When Chen Duxiu 陈独秀 wrote these words in the pages of New Youth in January 1919, the two figures he was referring to were not actual people, but abstract concepts of “Mr. Science” and “Mr. Democracy.”

The first decades of the 20th century in China was a time of immense loss and infinite possibilities. Foreign invasions and internal upheaval ended the last dynasty, but no one knew what kind of Chinese nation should be built from the ruins of empire. Even the very ideas of nation and people, detached from the throne, were newly construed. The only item of certainty was that China was weak, having suffered devastating battleground defeats and humiliating treaty concessions. The call for “self-strengthening” had started in the mid-19th century with learning advanced technology from Western countries, and progressed to include governmental reforms and overthrowing the millennia-old imperial system. By the time Chen started his pathbreaking literary journal in 1915, the revolution was happening at the heart of Chinese culture.

Like many progressive intellectuals of his time, Chen called for “destruction before construction” in forging a new China. The impressive reservoir of natural studies from the imperial era was relegated to superstition and pseudoscience, part of the “rotten and decayed” cultural albatross that held the country back. Severed from traditional learning, modern science in China started largely as a Western import, alongside a flood of new ideas for literature, education, and governance.

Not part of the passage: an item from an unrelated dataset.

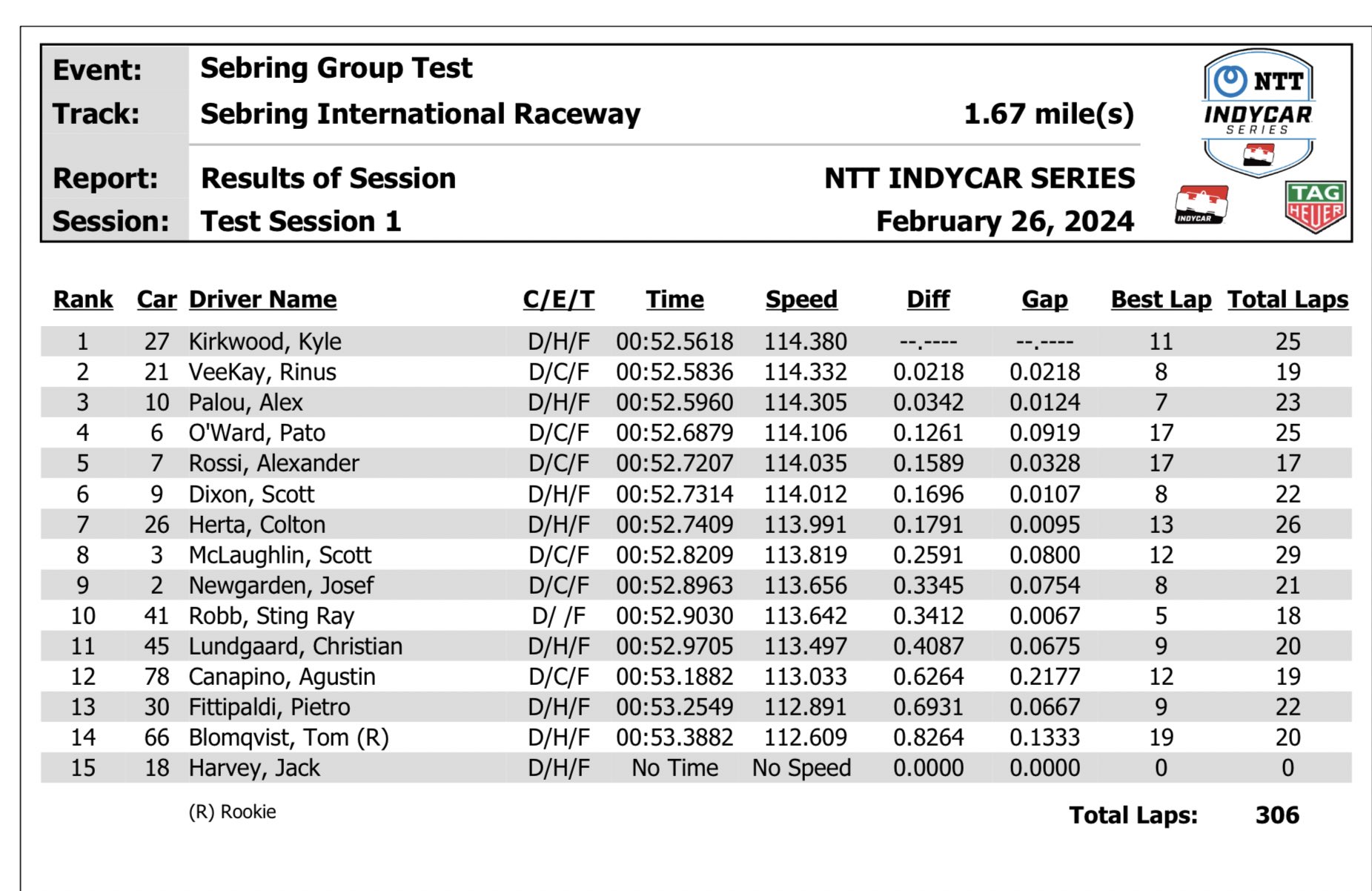Click the Driver Name column header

The New Culture Movement culminated on May 4, 1919. Thousands of patriotic students took to the streets to protest the outcome of the Versailles Peace Conference, which allowed Japan to occupy former German concessions in China. Gathering in front of the Gate of Heavenly Peace (Tiananmen 天安门), the students denounced imperial aggression and the ineptitude of the Nationalist government, and called for “Mr. Science” and “Mr. Democracy” to save their battered homeland.

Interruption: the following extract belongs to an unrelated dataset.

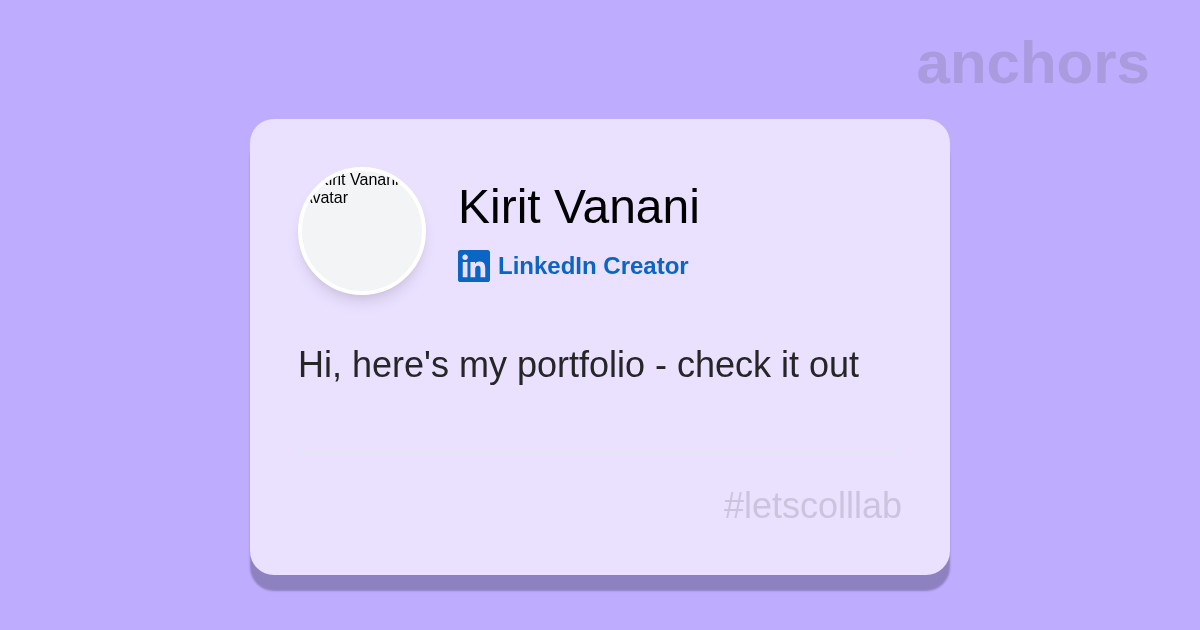Image resolution: width=1200 pixels, height=630 pixels.
Task: Click the portfolio message text
Action: [578, 365]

It’s hard to overstate the significance of the May Fourth Movement to the course of modern Chinese history. The intellectual unrest of the scholar elite, combined with the spirit of mass uprising, directly contributed to the establishment of the Chinese Communist Party in 1921. The October Revolution that overthrew the Russian Tsar a few years earlier made the new theory of collectivism particularly appealing to those in China who had lost faith in the corrupt and dictatorial Nationalist government and were eager for new ideas to save their country.

Chen was one of the Party’s co-founders. The flourishing of thought during the New Culture Movement was a precious moment of free inquiry, but the urgency of national peril did not allow debates of best governance to be a purely academic exercise. Despite the cosmopolitan ideals in science and democracy, individual enlightenment soon gave way to collective allegiance.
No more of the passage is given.